Cultural Inclusivity and other lessons

Well after having no laptop for nearly a month, it’s been returned, good as new. They had warned me that they may have to completely reset it in order to fix it, but I wouldn’t be surprised if they completely replaced it with a different computer. It was only a couple of months old in the first place, had no distinguishing features and now it looks fresh out of the box. In addition, I started my second round of internship for my Master’s.

The week so far was good, lots of fun and interesting moments to learn and people to meet. I see the reports on the news of social unrest, public safety violations and concerns (it’s been like this for weeks)…it’s clear that a lot of things need to change and be re-evaluated. One thing that they’ve been stressing more than usual at university is the concept of cultural inclusivity. For most of us, we have diverse backgrounds, we may have emigrated ourselves or have been born the children of immigrants.

Our cultural backgrounds have had an impact on the way we were brought up, but the culture of the countries where we were raised or the cultures we adopted have also played a part in how we think, how we feel and interact with others. Much of this tends to happen on a subconscious level, most of the time we don’t even realize that we are acting or thinking in a way that is prejudice or biased. So an expert in diversity and workplace culture was brought in to discuss with us how we may be perpetuating these subconscious bias and how they could be used by others on us.

It was interesting to see the instances in which this could happen, such as:

  • Failing to get a job because of having a foreign sounding name
  • Being excluded by colleagues because of linguistic or cultural barriers
  • Being overlooked in the workplace because of your advanced age or lack of life experience
  • Failing to get work opportunities because of gender or orientation.

The list goes on… The speaker went on to say that in an ideal world, all that would matter is your qualifications or your ability to function in the role. However, we do not live in an ideal world, we live in this world. Fortunately this world is changing, it’s starting to become a place where people are offered opportunities based on our merits, especially large international organisations.

It is still important however to consider those from backgrounds different from our own. To ensure a cohesive workplace, it’s important to ensure that there is plenty of understanding and communication between colleagues. So during my first week, I tried to take that lesson in mind. I introduced myself to others and I tried to understand their perspectives. In a hospital, everyone is busy, so many different departments need to coordinate to ensure patient and staff safety, but what really surprised me was that despite all that, they put in a lot of effort to ensure every member of the diverse workforce felt included.
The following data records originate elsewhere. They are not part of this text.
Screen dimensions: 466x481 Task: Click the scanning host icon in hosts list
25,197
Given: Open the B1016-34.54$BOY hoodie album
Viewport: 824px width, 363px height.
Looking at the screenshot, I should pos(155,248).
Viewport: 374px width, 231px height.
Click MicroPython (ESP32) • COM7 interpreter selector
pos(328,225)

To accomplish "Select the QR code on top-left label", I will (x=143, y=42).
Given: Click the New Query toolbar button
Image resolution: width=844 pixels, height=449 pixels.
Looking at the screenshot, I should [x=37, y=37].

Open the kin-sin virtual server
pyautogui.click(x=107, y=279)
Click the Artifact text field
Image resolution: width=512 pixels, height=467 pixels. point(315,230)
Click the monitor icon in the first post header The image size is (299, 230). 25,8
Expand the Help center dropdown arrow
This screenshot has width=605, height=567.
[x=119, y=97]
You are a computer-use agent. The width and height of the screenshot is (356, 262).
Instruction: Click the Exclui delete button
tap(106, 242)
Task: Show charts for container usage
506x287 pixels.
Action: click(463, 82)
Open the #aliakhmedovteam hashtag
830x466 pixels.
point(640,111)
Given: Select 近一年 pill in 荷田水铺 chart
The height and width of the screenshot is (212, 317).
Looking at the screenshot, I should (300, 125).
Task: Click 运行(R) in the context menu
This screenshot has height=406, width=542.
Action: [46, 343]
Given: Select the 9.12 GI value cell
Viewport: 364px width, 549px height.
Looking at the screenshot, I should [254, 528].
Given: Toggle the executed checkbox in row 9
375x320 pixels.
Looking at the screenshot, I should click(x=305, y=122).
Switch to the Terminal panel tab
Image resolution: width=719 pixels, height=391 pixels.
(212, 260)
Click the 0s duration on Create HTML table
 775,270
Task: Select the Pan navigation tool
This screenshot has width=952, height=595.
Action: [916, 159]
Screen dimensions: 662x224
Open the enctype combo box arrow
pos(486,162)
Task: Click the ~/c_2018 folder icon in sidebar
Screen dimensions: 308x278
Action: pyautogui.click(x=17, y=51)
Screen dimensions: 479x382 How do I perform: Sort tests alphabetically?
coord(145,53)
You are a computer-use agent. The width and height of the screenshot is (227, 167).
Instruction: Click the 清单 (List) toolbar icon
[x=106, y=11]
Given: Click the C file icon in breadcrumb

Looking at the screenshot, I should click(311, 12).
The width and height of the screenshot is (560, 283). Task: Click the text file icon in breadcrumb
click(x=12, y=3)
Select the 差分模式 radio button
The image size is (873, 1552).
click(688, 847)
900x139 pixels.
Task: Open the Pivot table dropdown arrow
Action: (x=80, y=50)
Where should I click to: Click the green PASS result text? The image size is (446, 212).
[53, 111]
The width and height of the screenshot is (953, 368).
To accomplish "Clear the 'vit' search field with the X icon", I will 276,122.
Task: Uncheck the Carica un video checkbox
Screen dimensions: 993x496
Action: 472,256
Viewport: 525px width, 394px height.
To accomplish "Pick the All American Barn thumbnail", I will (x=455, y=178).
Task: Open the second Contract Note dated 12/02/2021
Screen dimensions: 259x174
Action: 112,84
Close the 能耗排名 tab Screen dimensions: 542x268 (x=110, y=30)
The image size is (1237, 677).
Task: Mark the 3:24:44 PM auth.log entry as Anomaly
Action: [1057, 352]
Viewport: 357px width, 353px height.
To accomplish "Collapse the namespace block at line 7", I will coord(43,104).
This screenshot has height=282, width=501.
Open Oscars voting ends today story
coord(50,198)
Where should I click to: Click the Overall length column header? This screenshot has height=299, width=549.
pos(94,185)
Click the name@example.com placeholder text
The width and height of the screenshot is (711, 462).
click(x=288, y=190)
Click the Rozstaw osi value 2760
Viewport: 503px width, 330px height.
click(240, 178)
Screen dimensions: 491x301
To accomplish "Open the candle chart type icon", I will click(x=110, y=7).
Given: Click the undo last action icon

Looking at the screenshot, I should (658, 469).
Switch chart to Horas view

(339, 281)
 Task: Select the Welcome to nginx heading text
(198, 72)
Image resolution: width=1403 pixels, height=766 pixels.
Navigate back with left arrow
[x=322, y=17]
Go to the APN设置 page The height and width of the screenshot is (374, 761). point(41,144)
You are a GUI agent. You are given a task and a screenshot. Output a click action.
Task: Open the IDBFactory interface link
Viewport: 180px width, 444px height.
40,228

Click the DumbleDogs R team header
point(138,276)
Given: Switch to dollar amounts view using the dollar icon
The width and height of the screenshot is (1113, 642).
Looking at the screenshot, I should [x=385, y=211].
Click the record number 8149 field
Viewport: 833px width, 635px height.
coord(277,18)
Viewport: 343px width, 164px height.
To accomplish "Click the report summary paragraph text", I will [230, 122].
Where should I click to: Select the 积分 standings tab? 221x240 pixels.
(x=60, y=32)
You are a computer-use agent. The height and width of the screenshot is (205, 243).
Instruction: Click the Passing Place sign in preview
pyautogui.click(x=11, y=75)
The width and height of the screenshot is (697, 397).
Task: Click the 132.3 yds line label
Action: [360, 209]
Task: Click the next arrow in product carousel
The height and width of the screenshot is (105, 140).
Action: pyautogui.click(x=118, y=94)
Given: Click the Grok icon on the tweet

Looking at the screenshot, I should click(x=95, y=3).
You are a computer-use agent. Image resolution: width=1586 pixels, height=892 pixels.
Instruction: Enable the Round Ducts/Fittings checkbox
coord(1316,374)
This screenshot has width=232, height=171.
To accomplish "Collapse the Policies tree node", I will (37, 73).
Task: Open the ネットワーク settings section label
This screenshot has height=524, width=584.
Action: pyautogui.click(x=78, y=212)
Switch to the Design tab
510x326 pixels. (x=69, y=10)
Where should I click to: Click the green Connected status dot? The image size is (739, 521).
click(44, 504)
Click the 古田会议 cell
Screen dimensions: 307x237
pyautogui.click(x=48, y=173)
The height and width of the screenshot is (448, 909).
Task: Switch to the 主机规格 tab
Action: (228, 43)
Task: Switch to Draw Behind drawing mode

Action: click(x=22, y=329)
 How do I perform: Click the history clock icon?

It gave off a warm and kind of inspiring feeling to witness, especially when you consider that at the moment, in a lot of places, there are countless people just looking out for their own interests (which is completely valid). The feeling of being supported just felt really good and comforting, especially since there is so much negativity out there. Whether it’s work, home or school, we should do our best not to let our biases interfere with opportunities to learn about another person or culture. Because when we fall prey to bias, we are limiting ourselves and our opportunities to grow both as individuals and a society.